Pakistan Prime Minister Imran Khan’s relationship with the army chief and his mentor of sorts Gen Qamar Bajwa has developed strains over issues concerning the functioning of the government.
Gen Bajwa, the all-powerful army chief, has been unhappy with the overall performance of the Khan-led government, including handling of the Financial Action Task Force (FATF), persons familiar with Pakistan politics and civil-military ties told ET.
The army is of the opinion that it did not face FATF sanctions when Gen (retired) Pervez Musharraf was president, though a number of terrorist groups operated openly, one of the persons cited earlier said. He added that the army also feels that earlier there was less global criticism of people’s disappearances and treatment of religious minorities.
Amid the uneasiness between the two, Bajwa is said to have put his weight behind the recent cabinet reshuffle, which is being seen as an attempt to shift power away from Khan towards nominees of the military.
The new Interior Minister, Brigadier Ijaz Shah, allegedly appointed at the behest of the army chief, was the director of the Intelligence Bureau under Musharraf.
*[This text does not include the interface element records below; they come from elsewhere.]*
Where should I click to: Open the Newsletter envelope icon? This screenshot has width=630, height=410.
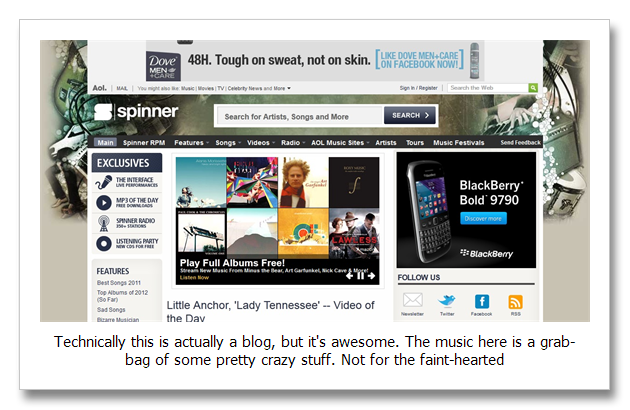click(x=413, y=301)
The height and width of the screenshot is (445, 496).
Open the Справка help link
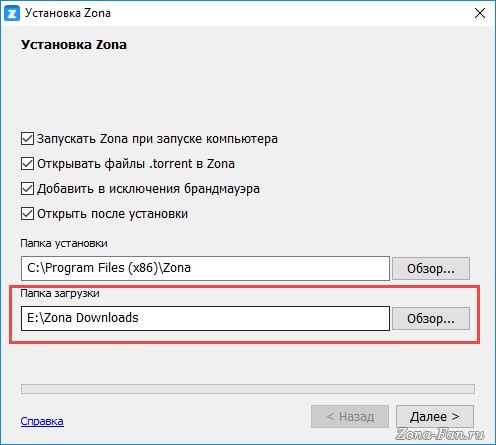click(x=42, y=421)
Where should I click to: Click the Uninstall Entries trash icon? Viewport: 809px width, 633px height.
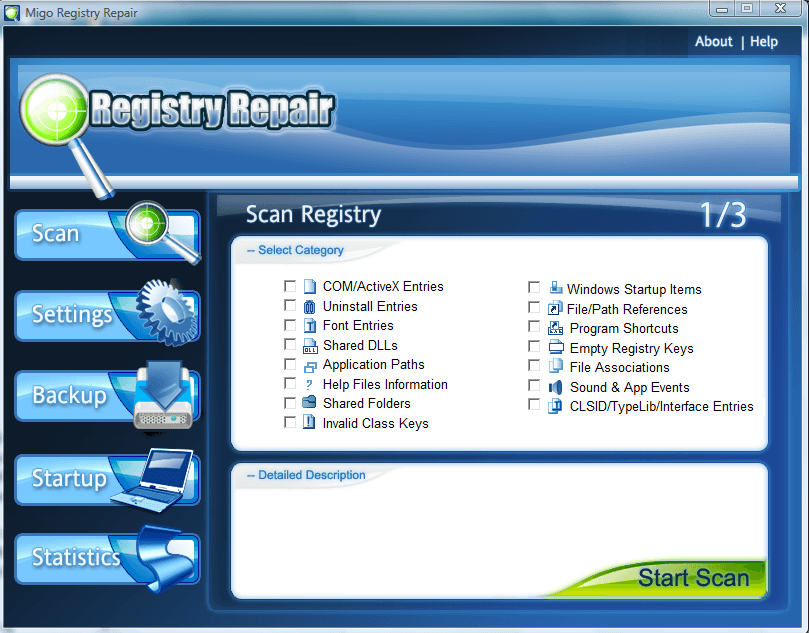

Shah is alleged to have run terrorist operations in Jammu & Kashmir when he served in the Inter-Services Intelligence.
When Musharraf tried to nominate Ijaz Shah as High Commissioner to Australia, the Australian government had withheld the ambassadorial appointment. Shah was also accused of playing a key role in harboring Osama bin Laden and was named by Benazir Bhutto as someone plotting to kill her.
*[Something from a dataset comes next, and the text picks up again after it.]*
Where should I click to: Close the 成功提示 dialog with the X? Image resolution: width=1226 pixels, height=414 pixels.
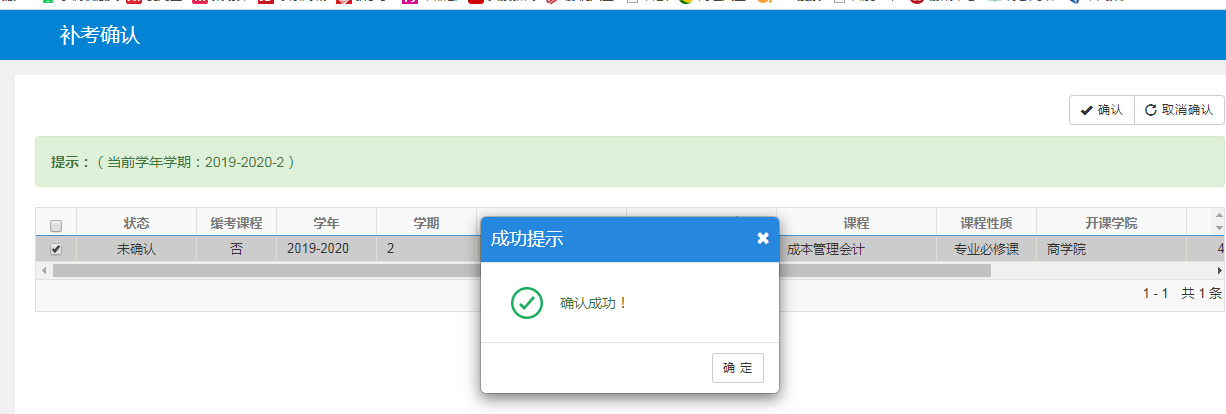[x=763, y=238]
Another controversial appointment is that of Nadeem Babar, who is not a member of parliament, one of 16 such persons in Khan’s 47-member cabinet.
Insiders say that Khan now wants to send a signal to the outside world that he is not the military’s puppet and should not be treated as one. ET has learned that Khan has started snubbing Gen Bajwa in one form or the other, which is likely to worsen civilian government-military relations in the coming days.
When Khan went to inaugurate the Mohmand dam on May 2, the army chief requested him to accompany him on his military plane to Mohmand agency Imran apparently refused on the grounds that since he had multiple programs, he would prefer to fly separately.
After the ceremony, Bajwa again requested Khan to accompany him on his plane to Peshawar to discuss important issues, but Imran again avoided it saying he had other engagements.
Recently, Bajwa also requested Imran Khan to offer some conciliatory gestures to the political opposition. However, PM Imran Khan criticized the opposition and refused to announce any conciliatory gestures to the opposition, drawing ire of Bajwa, insiders point out.
According to insiders, Bajwa, who is set to retire in November, wants an extension and he has sought the help of the US to put pressure on Khan for it. However, another rumor
doing the rounds is that Bajwa is undecided about seeking an extension.
Bajwa is also thinking of going to Saudi Arabia to lead the Islamic Army command, following in the footsteps of Gen Raheel Sharif, a former Pakistan army chief, ET has learned. The Saudi assignment is financially lucrative and might be a better way to transition out of the army’s command.
At the last Pak Army Corps Commanders meeting, the commanders asked Bajwa to make sure that the current set up (civil-military) is in working order before he retires, ET has learned.